Thailand: Drop the charges against Andy Hall
UNI Global Union joins trade unions and rights groups from around the world in calling on the Thai pineapple industry to drop all charges against British activist Andy Hall.
Hall, who exposed modern day slavery in Thailand’s canned fruit industry, faces a defamation case, 7 years imprisonment and $10 million in damages from lawsuits brought by Thai pineapple company Natural Fruit.
According to LabourStart, which has launched a campaign in support of Hall, the campaigner discovered serious rights abuses at a Natural Fruit factory including child labour, illegally low wages and violence against workers.
UNI Global Union General Secretary Philip Jennings said, “We are extremely concerned for the wellbeing of Andy Hall, who has only acted to protect innocent people in the face of extreme exploitation.”
“We call on the Thai fruit industry to enter into a process of dialogue and engagement on this matter rather than victimizing Andy.
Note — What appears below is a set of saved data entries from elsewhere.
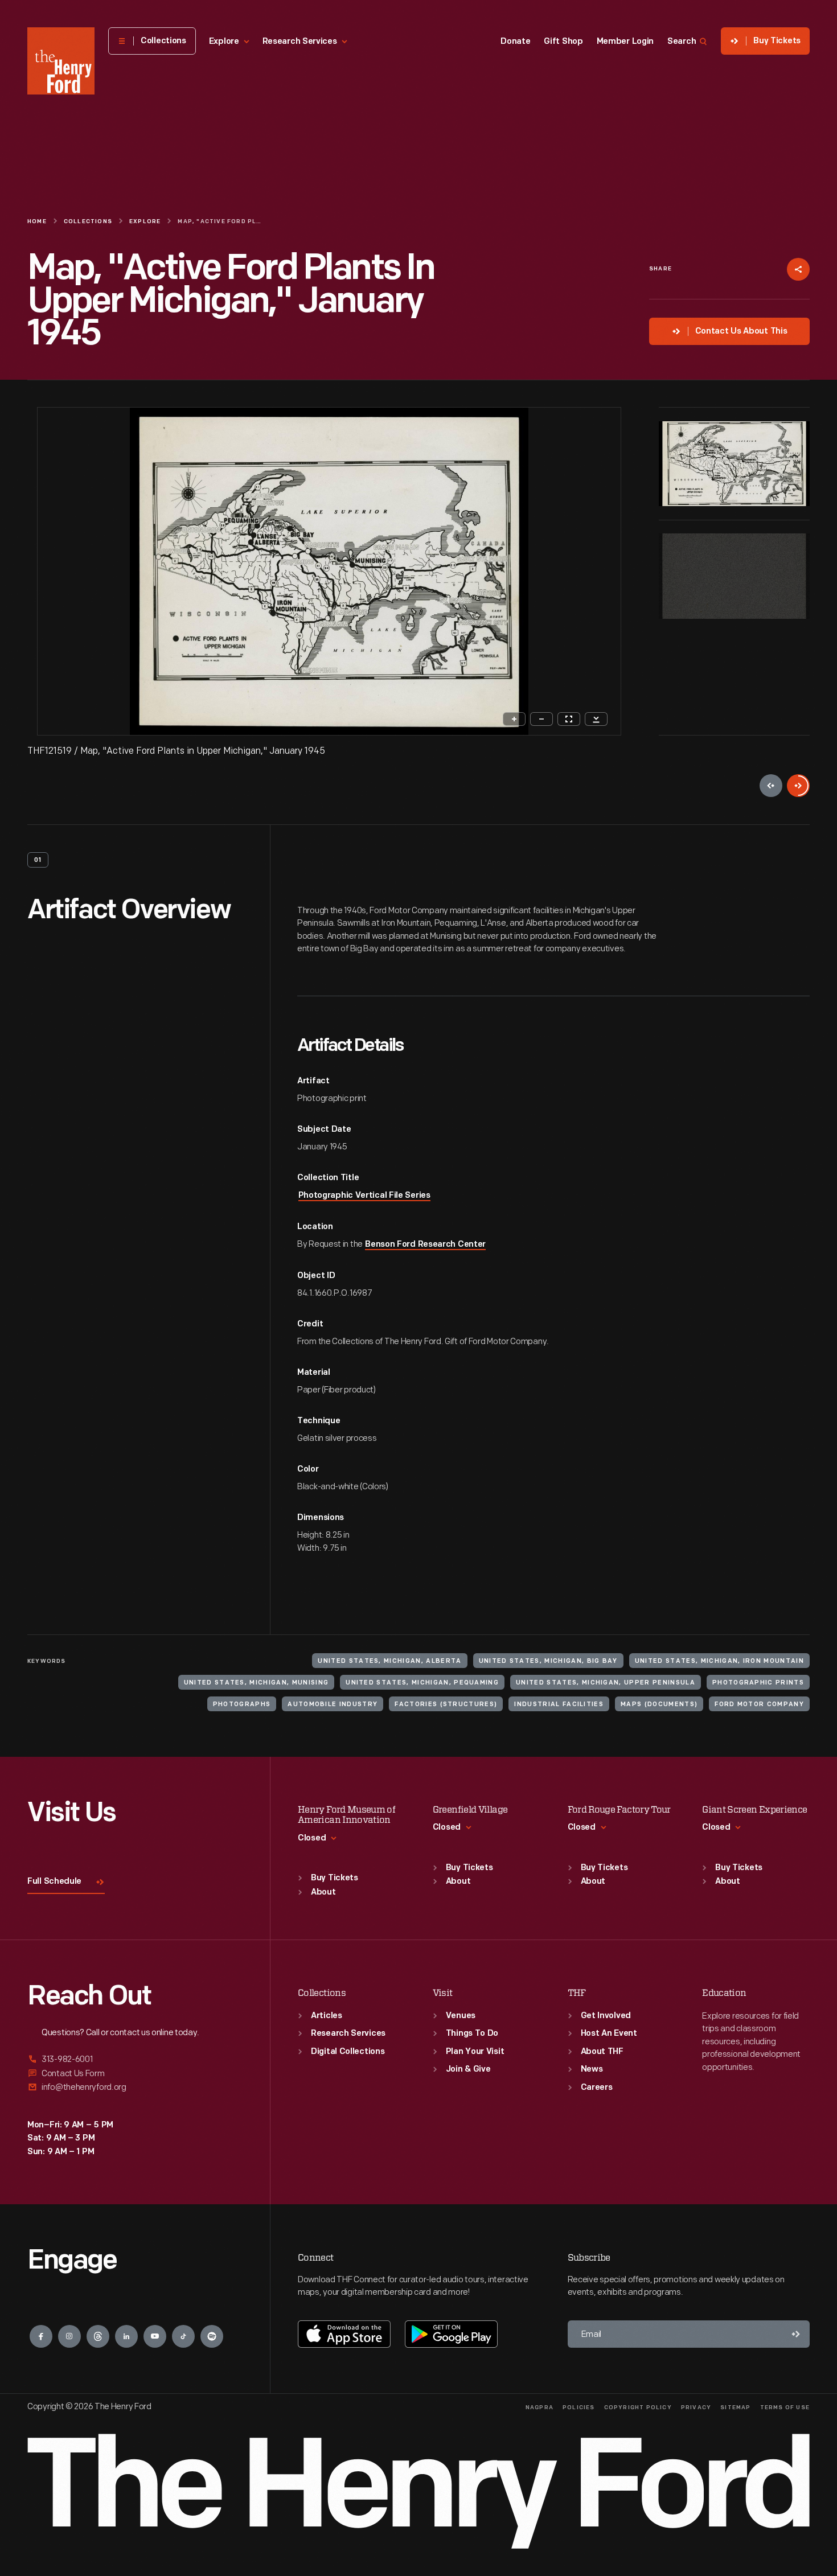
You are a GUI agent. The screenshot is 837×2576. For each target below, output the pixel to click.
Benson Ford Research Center (425, 1244)
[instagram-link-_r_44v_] (69, 2336)
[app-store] (344, 2334)
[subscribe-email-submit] (796, 2334)
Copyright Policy (638, 2408)
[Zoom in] (514, 719)
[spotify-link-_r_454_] (211, 2336)
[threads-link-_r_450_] (98, 2336)
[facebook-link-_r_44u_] (41, 2336)
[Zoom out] (541, 719)
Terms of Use (785, 2408)
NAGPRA (539, 2408)
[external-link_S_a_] (135, 2059)
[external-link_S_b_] (135, 2073)
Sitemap (735, 2408)
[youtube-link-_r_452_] (154, 2336)
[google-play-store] (451, 2334)
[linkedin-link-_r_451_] (126, 2336)
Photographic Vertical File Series (364, 1196)
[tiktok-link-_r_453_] (183, 2336)
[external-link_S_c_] (135, 2087)
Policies (579, 2408)
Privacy (696, 2408)
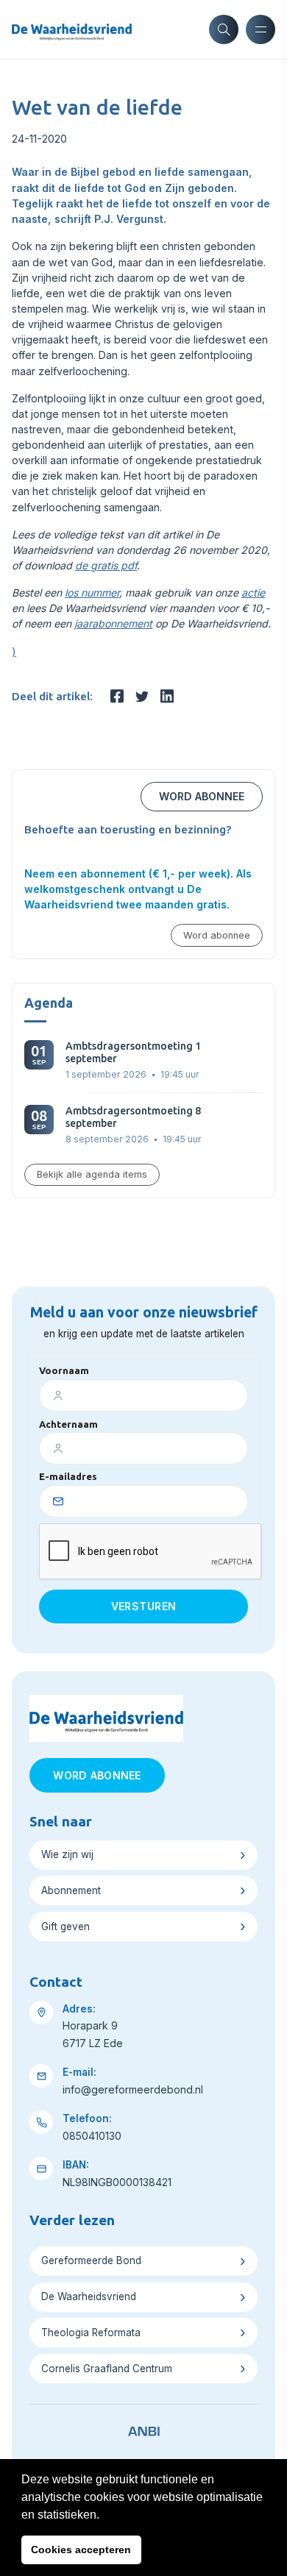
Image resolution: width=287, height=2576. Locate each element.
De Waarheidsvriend (88, 2296)
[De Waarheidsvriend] (72, 29)
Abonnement (71, 1890)
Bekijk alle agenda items (92, 1174)
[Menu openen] (260, 29)
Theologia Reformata (91, 2332)
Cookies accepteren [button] (81, 2549)
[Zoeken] (223, 29)
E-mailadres (68, 1476)
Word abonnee (201, 796)
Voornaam (64, 1370)
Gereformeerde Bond (91, 2260)
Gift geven (65, 1926)
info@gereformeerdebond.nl (133, 2089)
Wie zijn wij (67, 1854)
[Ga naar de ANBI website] (143, 2429)
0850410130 (92, 2136)
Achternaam (68, 1424)
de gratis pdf (106, 565)
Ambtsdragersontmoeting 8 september (133, 1117)
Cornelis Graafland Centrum (106, 2368)
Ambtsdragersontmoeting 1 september (133, 1052)
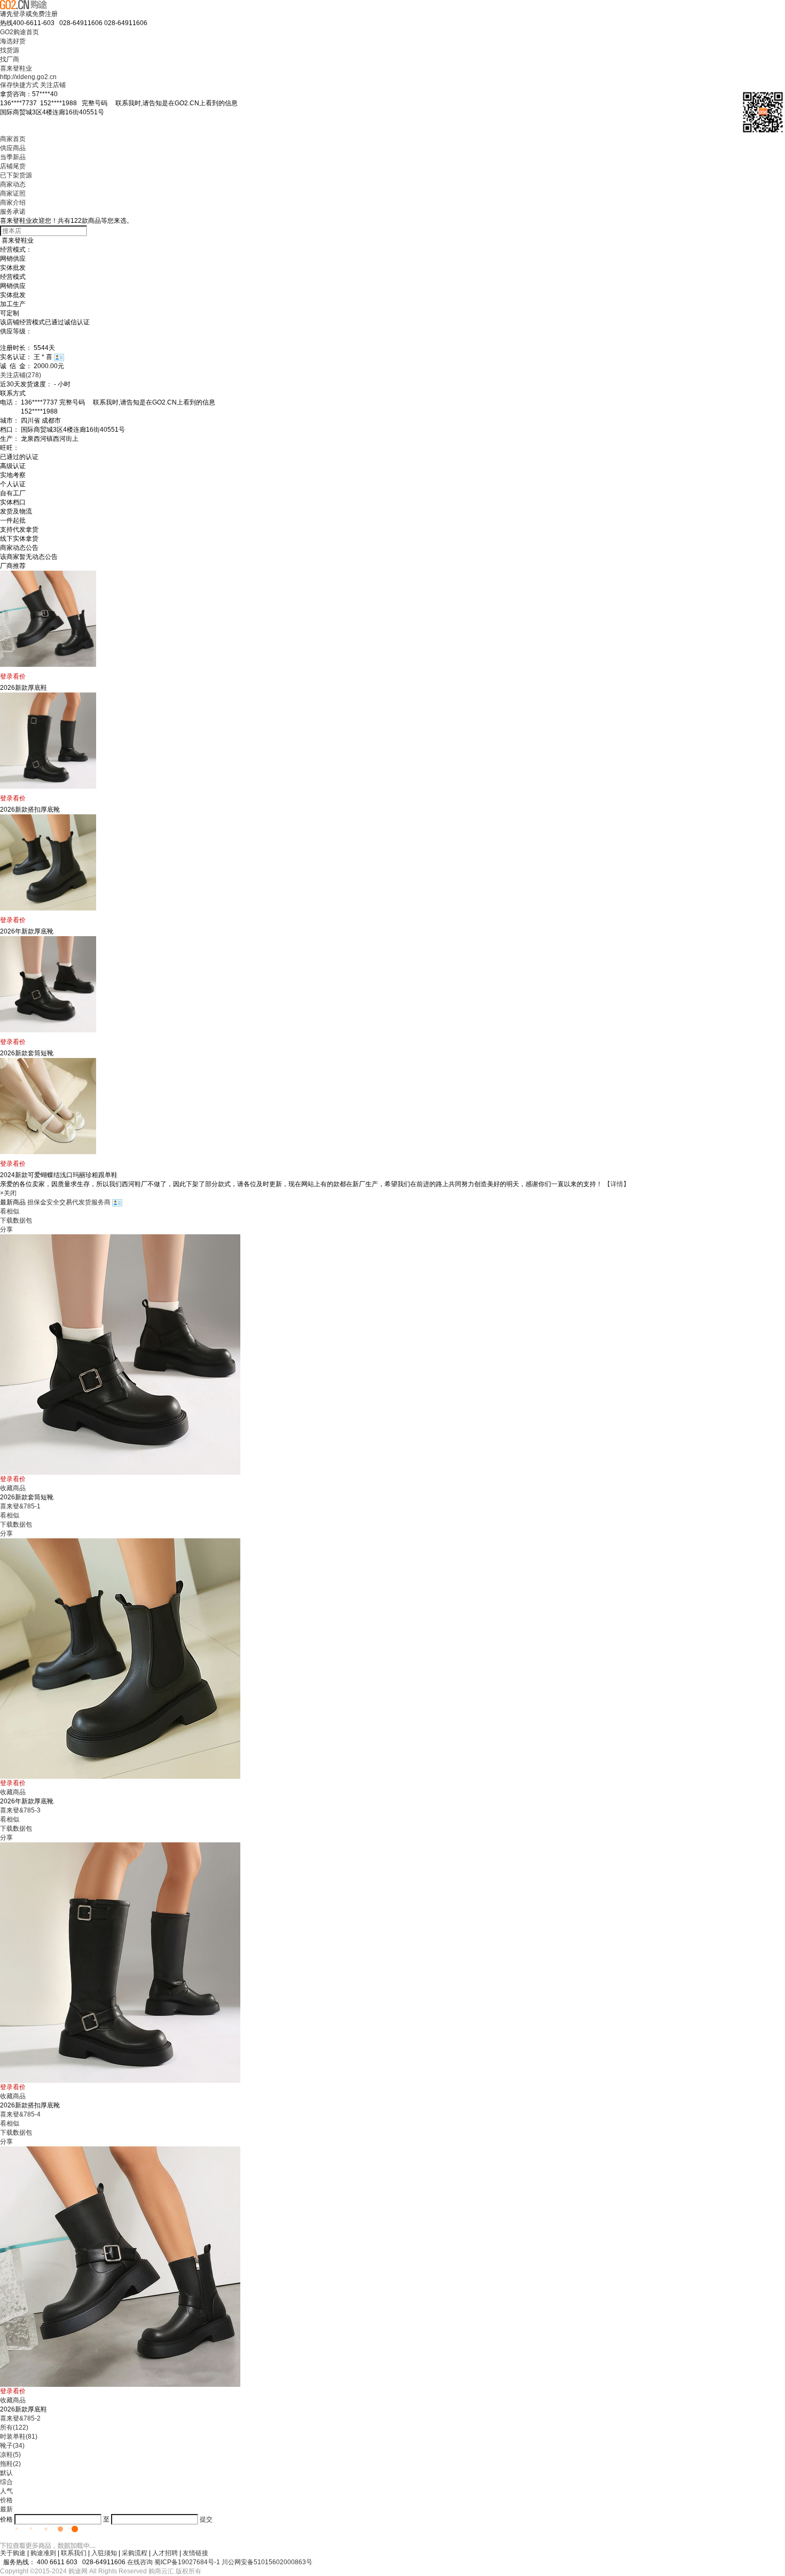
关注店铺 (53, 85)
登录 (19, 14)
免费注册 (45, 14)
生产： (9, 438)
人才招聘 (165, 2553)
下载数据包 (16, 1220)
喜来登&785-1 (20, 1506)
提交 (206, 2519)
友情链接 (195, 2553)
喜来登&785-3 (20, 1810)
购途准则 (43, 2553)
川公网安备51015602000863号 (267, 2562)
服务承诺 (13, 211)
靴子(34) (12, 2445)
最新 (6, 2509)
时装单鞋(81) (18, 2436)
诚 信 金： (16, 366)
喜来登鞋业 (16, 68)
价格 (6, 2500)
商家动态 (13, 184)
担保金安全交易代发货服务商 (69, 1202)
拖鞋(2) (10, 2464)
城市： (9, 420)
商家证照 (13, 193)
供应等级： (16, 331)
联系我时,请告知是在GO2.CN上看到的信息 (173, 103)
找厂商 (9, 59)
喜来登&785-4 (20, 2114)
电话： (9, 402)
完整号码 (160, 103)
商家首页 (13, 139)
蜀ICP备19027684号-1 (187, 2562)
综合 (6, 2482)
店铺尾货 (13, 166)
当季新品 (13, 157)
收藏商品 (13, 1488)
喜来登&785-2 (20, 2418)
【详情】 (617, 1184)
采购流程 (134, 2553)
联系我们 (74, 2553)
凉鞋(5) (10, 2454)
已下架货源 (16, 175)
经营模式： (16, 249)
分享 (6, 1229)
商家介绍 (13, 202)
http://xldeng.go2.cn (28, 77)
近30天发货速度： (26, 384)
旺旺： (9, 448)
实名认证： (16, 357)
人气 (6, 2491)
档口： (9, 429)
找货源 (9, 50)
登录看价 (13, 676)
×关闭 (8, 1193)
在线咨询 (140, 2562)
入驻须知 (104, 2553)
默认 (6, 2473)
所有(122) (14, 2427)
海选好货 (13, 41)
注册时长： (16, 348)
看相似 (9, 1211)
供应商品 (13, 148)
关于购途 (13, 2553)
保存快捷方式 (19, 85)
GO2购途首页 (19, 32)
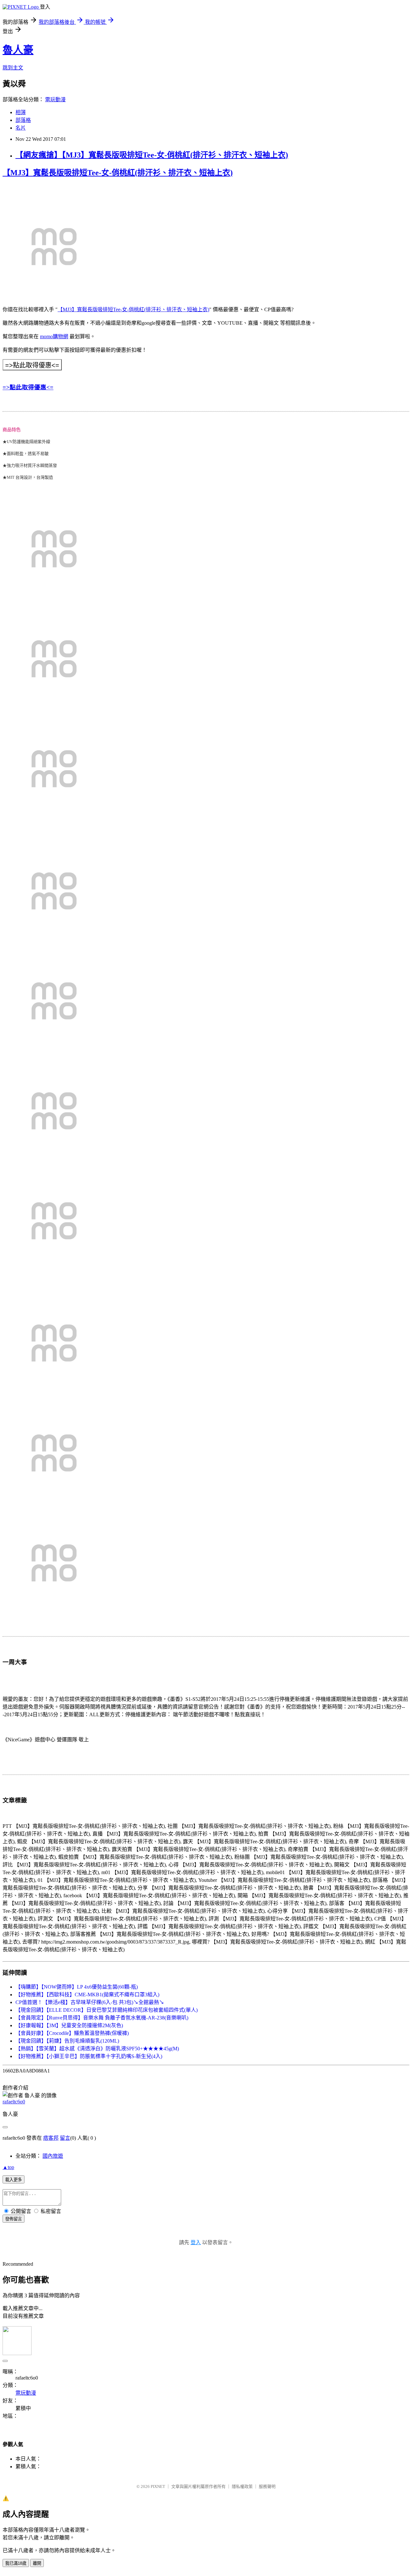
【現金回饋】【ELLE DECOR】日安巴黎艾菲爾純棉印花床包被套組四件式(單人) (106, 2010)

As the world’s largest pineapple producer, all eyes are on Thailand to prove its products are responsibly sourced.”
A group of major European companies has voiced its own alarm at Hall’s treatment. United Nordic, an alliance of food companies from northern Europe, has written to the Thai Food Processors Association saying, "We are greatly worried and concerned about this negative development."
Hall made the allegations in a report last year for Finnish rights watchdog Finnwatch and is due in court in Bangkok on September 2 on a defamation charge linked to an interview he gave to the Al-Jazeera television network about the case.
According to AFP, the activist's passport has been confiscated by Thailand, which is now under military rule, pending his trial.
If convicted in the first trial he could face one year in prison. More serious charges under the computer crime act -- which carries up to seven years in jail for each count -- are due to be heard later in September, AFP says.